● **TASK DIRECTIONS**:
Rewrite the lines from the first one through the line containing "Click the dynamics", changing "Shading" to "Display" and keeping everything else the same.

# RECORD LIST start

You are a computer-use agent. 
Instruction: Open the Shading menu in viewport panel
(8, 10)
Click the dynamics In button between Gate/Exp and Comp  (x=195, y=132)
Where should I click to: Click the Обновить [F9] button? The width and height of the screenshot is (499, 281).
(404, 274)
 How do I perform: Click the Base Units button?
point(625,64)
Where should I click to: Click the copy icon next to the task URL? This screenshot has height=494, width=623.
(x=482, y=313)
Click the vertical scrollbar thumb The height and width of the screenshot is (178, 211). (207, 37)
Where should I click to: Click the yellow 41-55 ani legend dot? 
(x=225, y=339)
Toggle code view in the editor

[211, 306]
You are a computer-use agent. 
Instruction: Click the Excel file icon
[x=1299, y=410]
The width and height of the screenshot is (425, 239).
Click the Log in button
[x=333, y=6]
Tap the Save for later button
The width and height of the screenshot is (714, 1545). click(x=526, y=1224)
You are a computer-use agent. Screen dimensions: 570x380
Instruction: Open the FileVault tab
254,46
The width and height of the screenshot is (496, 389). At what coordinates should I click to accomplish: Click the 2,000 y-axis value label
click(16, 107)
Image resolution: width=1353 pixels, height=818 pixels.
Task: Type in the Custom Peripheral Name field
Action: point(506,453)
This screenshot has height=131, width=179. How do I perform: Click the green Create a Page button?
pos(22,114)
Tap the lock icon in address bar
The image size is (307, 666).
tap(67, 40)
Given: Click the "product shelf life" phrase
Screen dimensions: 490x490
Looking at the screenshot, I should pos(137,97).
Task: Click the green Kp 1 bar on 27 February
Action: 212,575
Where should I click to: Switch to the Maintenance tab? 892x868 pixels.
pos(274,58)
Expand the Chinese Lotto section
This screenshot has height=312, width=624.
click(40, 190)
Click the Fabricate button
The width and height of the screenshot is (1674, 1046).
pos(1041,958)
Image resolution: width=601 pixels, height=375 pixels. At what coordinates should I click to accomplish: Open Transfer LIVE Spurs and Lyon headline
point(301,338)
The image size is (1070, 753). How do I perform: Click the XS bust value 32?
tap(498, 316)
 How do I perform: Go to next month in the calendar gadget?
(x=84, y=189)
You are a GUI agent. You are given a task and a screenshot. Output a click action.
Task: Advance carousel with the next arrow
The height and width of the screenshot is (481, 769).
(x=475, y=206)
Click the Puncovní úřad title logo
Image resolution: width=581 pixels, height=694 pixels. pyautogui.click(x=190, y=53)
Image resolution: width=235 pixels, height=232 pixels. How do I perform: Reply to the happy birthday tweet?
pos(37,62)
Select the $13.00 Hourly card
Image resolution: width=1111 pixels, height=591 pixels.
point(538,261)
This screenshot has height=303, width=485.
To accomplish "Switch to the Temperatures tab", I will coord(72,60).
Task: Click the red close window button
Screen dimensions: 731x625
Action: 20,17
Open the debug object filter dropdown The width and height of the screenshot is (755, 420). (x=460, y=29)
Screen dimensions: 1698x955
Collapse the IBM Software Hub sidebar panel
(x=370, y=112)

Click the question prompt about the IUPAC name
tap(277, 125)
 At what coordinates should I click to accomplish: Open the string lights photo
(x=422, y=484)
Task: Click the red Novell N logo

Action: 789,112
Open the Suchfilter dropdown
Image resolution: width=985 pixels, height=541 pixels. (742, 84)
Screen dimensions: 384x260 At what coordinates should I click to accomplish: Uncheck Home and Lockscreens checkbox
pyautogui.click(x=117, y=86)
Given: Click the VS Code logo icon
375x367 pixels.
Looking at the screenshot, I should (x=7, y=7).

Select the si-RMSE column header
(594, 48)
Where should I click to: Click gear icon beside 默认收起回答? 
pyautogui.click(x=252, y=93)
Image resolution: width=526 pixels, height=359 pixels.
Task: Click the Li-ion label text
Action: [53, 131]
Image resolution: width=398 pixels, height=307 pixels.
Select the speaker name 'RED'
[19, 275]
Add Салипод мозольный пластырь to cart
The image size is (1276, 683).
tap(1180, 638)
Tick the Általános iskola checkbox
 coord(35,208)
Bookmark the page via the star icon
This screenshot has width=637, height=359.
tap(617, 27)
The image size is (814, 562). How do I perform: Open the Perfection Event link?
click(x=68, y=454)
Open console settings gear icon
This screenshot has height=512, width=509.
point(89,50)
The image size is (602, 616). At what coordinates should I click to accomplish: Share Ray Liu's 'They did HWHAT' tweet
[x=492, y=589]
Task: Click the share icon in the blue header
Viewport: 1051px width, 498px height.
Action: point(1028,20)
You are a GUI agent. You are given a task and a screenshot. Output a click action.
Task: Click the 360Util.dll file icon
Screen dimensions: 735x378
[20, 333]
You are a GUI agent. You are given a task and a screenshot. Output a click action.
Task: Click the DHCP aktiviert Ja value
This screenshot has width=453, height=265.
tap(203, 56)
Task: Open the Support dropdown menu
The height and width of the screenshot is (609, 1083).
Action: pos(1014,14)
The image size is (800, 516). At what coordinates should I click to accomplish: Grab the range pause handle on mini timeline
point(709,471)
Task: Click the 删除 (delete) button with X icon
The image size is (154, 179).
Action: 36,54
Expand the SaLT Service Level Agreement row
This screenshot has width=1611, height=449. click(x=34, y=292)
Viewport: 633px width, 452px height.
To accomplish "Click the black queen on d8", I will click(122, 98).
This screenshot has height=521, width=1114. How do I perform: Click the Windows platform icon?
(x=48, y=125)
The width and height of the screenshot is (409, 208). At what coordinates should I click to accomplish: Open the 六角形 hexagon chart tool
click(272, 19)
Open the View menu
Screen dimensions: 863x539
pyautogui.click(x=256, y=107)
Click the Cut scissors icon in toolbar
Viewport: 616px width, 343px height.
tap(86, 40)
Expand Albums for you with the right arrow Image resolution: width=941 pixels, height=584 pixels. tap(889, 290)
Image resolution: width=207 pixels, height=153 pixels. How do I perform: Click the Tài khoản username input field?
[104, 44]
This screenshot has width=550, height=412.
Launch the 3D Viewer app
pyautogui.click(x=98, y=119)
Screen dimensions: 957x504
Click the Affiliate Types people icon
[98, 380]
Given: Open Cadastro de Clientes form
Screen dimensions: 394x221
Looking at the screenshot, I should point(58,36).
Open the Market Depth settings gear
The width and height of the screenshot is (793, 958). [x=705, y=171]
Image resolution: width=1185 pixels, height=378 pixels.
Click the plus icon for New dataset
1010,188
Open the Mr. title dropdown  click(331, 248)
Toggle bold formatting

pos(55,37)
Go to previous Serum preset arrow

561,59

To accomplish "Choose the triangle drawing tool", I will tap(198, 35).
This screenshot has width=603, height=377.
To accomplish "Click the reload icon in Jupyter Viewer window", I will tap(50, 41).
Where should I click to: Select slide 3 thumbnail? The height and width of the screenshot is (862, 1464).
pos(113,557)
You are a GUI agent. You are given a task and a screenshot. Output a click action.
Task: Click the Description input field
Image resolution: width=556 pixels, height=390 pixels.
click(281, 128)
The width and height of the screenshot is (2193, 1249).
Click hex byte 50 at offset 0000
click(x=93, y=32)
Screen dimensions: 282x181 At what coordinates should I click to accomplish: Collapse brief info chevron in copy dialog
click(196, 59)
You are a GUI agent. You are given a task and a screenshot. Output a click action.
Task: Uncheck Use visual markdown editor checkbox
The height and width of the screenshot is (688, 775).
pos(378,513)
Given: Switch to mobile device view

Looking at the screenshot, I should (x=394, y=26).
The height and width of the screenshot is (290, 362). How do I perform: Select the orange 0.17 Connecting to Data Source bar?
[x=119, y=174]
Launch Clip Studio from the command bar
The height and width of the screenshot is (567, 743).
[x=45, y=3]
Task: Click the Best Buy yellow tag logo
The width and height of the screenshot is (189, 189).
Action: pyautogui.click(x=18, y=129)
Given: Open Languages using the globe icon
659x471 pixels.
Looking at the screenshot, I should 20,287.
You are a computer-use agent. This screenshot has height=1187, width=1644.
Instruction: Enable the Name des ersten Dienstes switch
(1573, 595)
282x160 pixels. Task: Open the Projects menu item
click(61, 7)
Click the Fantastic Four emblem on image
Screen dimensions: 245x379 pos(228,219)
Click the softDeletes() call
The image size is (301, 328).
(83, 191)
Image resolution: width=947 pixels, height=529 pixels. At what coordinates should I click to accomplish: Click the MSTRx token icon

# RECORD LIST end

● **REPLY TO THE TASK**:
You are a computer-use agent. 
Instruction: Open the Display menu in viewport panel
(8, 10)
Click the dynamics In button between Gate/Exp and Comp  (x=195, y=132)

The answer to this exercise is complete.